On 17 September 2020, the caseworker dealing with the review informed the applicant of her view that the statement of reasons given was adequate for the purposes of section 10. However, she also invited him to submit any further comments he wished to make on the matter.
In his response of 21 September the applicant noted that the internal reviewer referred to the application for a statement of reasons as an application for reasons why his “appointment was cancelled” on the hospital system on the date in question. He argued that there is quite a difference between a patient failing to attend for an appointment and that appointment being cancelled. He suggested that if it was cancelled, he is entitled to know when and by whom it was cancelled, and why then, and by whom, was he recorded as a DNA. However, the majority of his submission related to his request for records. As I have indicated above, the applicant’s request for records was the subject of a separate review by this office and is of no relevance in this case.

> **Material provided**:
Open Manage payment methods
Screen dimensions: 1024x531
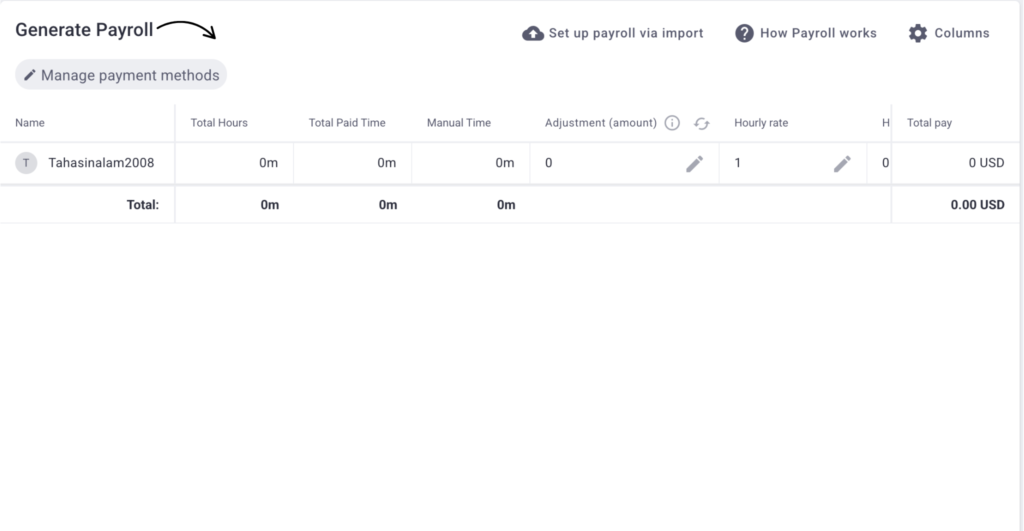pos(121,75)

> **What is needed**: In the review excerpt, what view did the caseworker give the applicant on 17 September 2020?

> **Solved exercise**: She told him the statement of reasons given was adequate for the purposes of section 10.